Collected data:
++++++++

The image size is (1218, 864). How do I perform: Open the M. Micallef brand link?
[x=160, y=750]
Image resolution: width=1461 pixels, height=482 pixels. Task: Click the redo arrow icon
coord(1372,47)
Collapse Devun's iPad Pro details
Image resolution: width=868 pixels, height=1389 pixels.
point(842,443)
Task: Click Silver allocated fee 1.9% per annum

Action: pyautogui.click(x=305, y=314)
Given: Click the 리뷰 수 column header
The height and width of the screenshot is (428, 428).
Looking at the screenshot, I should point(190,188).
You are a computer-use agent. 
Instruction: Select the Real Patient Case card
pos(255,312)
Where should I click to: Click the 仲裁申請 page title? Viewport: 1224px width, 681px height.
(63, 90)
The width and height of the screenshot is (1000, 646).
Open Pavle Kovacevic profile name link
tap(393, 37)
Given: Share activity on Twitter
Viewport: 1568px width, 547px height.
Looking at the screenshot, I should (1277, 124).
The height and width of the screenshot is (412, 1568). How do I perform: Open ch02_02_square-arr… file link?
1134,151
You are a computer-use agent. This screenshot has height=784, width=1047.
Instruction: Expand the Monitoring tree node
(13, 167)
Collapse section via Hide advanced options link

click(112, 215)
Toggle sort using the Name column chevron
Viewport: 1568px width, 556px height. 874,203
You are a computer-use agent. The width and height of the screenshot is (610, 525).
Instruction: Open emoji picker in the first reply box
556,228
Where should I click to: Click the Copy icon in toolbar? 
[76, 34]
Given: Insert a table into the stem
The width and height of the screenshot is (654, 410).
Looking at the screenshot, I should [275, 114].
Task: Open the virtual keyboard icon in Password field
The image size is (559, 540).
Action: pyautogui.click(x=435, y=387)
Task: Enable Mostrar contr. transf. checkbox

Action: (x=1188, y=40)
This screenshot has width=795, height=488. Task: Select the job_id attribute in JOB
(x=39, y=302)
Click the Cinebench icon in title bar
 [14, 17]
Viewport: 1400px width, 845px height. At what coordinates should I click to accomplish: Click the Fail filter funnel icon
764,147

++++++++

• [Your task]:
Print, exactly as written, the first line of the records above and each line after it until the line with "You are a computer-use agent. This", which is printed too.

• [Task answer]:
The image size is (1218, 864). How do I perform: Open the M. Micallef brand link?
[x=160, y=750]
Image resolution: width=1461 pixels, height=482 pixels. Task: Click the redo arrow icon
coord(1372,47)
Collapse Devun's iPad Pro details
Image resolution: width=868 pixels, height=1389 pixels.
point(842,443)
Task: Click Silver allocated fee 1.9% per annum

Action: pyautogui.click(x=305, y=314)
Given: Click the 리뷰 수 column header
The height and width of the screenshot is (428, 428).
Looking at the screenshot, I should point(190,188).
You are a computer-use agent. 
Instruction: Select the Real Patient Case card
pos(255,312)
Where should I click to: Click the 仲裁申請 page title? Viewport: 1224px width, 681px height.
(63, 90)
The width and height of the screenshot is (1000, 646).
Open Pavle Kovacevic profile name link
tap(393, 37)
Given: Share activity on Twitter
Viewport: 1568px width, 547px height.
Looking at the screenshot, I should (1277, 124).
The height and width of the screenshot is (412, 1568). How do I perform: Open ch02_02_square-arr… file link?
1134,151
You are a computer-use agent. This screenshot has height=784, width=1047.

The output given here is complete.